Lent’s final chapter attempts a solution. What’s needed is a Great Transformation, and thus a Herculean effort on the part of us all to see beyond – or step outside – our inherited world view. This will be – or rather, this is already proving itself to be – very hard. That is the nature of culture and values: they are self-reinforcing unless a crisis undermines them. Unfortunately, I fear this will be too difficult, and we will pass the tipping point before the survivors are galvanised into enough change. I hope I am wrong. But at the very least, we owe it to ourselves and to the world of which we are part, to understand why we seem to be stuck in a rut heading towards – if not a cliff edge – a very steep downward slope. In addition to the familiar political and economic reasons why we are finding it so hard to change course, The Patterning Instinct is extremely helpful in reminding us that there are deep-set cultural reasons, too. Even if we shy away from tackling THE GREAT TRANSFORMATION in one go, perhaps we can contribute by taking account of Lent’s ideas as we try to address the various social and political and environmental and economic and spiritual issues in which we each try to make a small difference – and thus enact the Great Transformation one step at a time.
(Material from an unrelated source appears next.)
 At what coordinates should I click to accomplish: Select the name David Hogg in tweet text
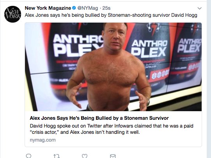click(184, 15)
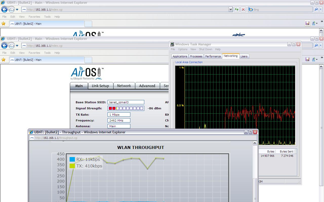
Task: Click Back arrow in the topmost browser window
Action: point(4,10)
When I tried to purchase this book at London’s most famous and largest bookshop recently, the assistant told me their only copy had been sold, and it was therefore out of stock. In other words, their purchasing policy for The Patterning Instinct was to maintain a stock of only one volume. That is a real shame: it’s an enjoyably instructive text which they ought to be marketing more positively. I recommend it to all students of “Why?”